Wie an jedem Tag öffnete sie ihren Laden pünktlich und bedient ihre üblichen Kunden. Gegen führen Mittag hatte sie wie gewohnt Zeit, um durch ihren Laden zu fegen. Die Ladentür öffnete sich und es kamen zwei Personen hinein. Sie stellte den Besen an die Wand, drehte sich zu ihnen und fragte, was sie für sie tun könnte. Sie bemerkte auf den ersten Blick,dass es sich um zwei Wachen aus dem Königshaus handelt.
„Sie sind Ilaria Remus?“
„Ja meine Herren, was kann ich für sie tun?“
„ Der Monarch will sie umgehend sprechen. Es ist sehr wichtig.“
„Natürlich.“ entgegnete sie. „Darf ich fragen, was der Anlass für dieses Gespräch ist?“
„Er meinte das es um die Monarchin und ebenso gute Freundin von ihnen ginge. Beatrix Evergarden ist ihr Name.“
„Verstehe, ich schließe den Laden und begleite sie.“
So gesagt so getan, sie beeilte sich den Laden schnellstmöglich zu schließen und begleitete die Wachen zum Palast des Monarchs. Sie liefen in den Thronsaal, wo sie bereits vom Vincent Wenzel, dem Monarch von Minga, erwartet wurde.
„Ich danke euch, ihr könnt jetzt gehen.“ sprach er zu den Wachen neben ihr.

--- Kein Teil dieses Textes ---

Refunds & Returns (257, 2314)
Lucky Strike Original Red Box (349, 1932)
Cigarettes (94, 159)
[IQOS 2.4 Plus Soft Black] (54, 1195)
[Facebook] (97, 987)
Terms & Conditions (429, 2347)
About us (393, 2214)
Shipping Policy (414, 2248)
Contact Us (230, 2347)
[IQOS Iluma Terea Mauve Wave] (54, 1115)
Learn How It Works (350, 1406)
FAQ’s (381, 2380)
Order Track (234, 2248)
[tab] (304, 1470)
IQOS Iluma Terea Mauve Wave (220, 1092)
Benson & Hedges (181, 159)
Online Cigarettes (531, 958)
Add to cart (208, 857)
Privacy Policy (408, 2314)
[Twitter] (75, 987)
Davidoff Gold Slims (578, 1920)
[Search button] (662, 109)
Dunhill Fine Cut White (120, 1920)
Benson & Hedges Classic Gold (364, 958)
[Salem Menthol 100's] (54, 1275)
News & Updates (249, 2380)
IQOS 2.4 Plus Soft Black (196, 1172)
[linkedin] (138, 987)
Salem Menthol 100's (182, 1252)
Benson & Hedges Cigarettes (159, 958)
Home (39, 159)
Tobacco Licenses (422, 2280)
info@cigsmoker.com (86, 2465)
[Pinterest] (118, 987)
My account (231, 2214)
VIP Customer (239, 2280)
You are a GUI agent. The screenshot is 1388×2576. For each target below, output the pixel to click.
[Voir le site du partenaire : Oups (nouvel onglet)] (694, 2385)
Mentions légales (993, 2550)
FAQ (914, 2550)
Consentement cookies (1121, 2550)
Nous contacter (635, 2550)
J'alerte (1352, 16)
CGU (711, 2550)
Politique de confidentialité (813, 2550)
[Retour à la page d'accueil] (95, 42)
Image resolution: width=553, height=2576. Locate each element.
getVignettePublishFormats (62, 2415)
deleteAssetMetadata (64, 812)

„Ihr wolltet mich sprechen, mein Herr?“
„Ja, aber vorher bitte ich sie mit mir an einen angenehmeren Ort zu gehen, wo wir uns privat unterhalten können.“
Sie nickte. Sie liefen durch die Gänge des Palastes. Es herrschte eine unangenehme Stille zwischen ihnen. Keiner sagte auch nur ein Wort. Wie sie beim laufen bemerkte, schien der Monarch sehr angespannt zu sein. Sie liefen zu einem Aussichtspunk, der fast an der Spitze des Palastes aufzufinden war. Von dort aus konnte man fast über die komplette Stadt schauen.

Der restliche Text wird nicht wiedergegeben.